Supplied records:

————————

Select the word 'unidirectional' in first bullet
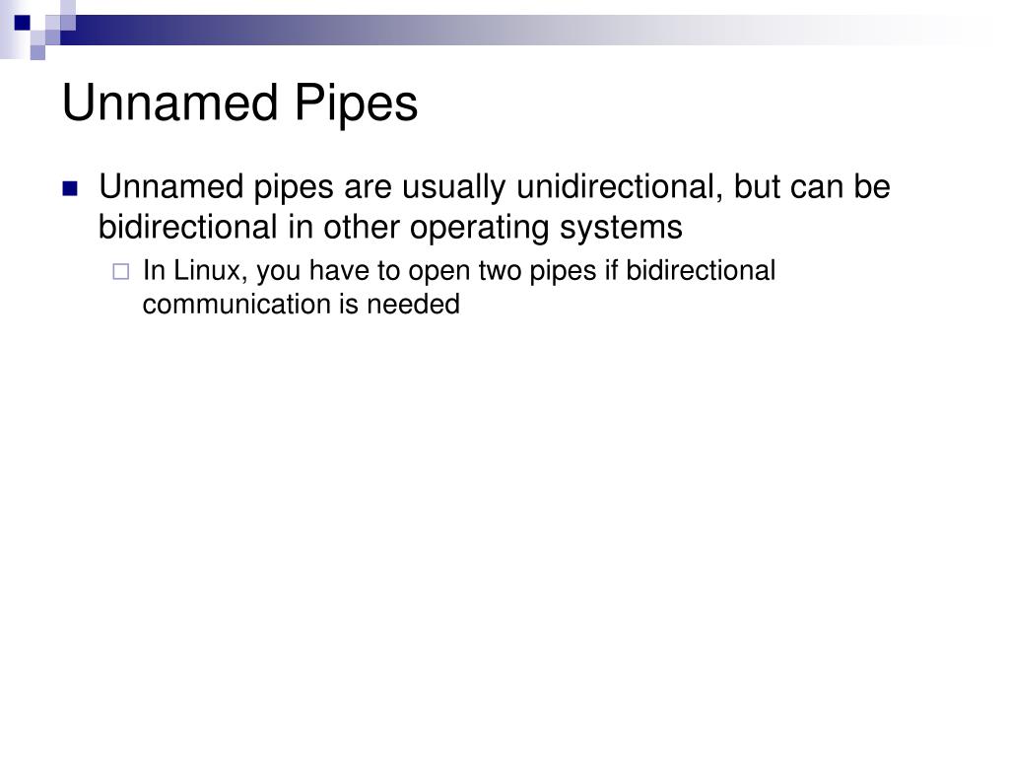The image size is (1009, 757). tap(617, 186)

————————

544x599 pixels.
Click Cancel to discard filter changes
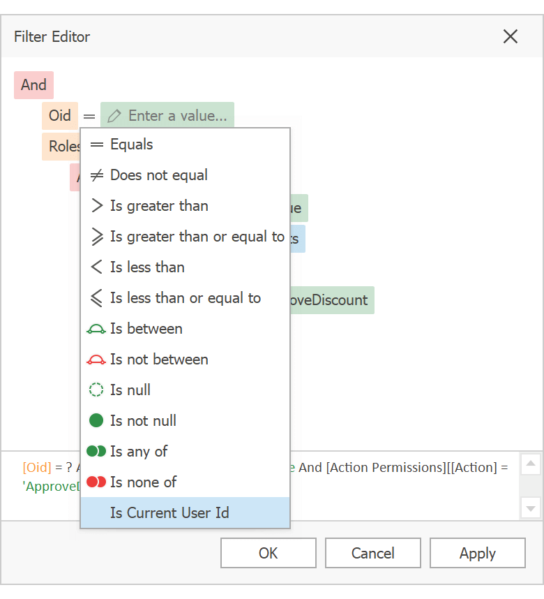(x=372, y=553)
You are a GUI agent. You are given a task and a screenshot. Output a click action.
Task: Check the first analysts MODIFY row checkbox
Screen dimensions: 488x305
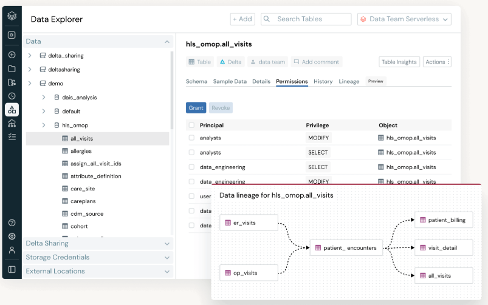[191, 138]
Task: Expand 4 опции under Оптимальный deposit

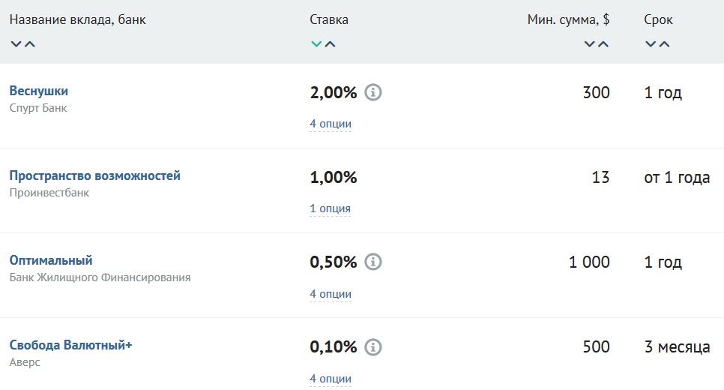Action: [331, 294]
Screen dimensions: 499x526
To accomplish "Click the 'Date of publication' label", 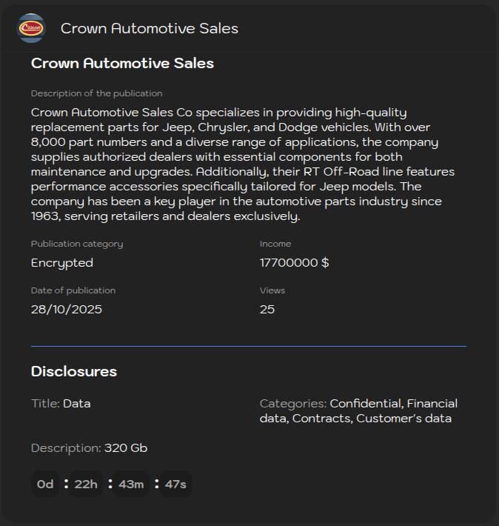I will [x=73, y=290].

————————

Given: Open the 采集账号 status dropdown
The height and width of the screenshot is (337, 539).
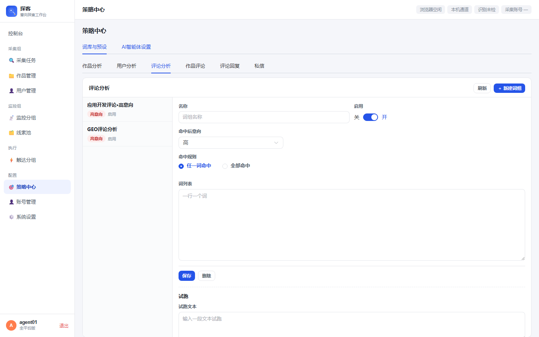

————————

Required work: Go to the line in the material above that contains "Given: Open the 采集账号 status dropdown" and copy exactly from there through the line that contains "The height and", stopping after it.

Problem solution:
Given: Open the 采集账号 status dropdown
The height and width of the screenshot is (337, 539).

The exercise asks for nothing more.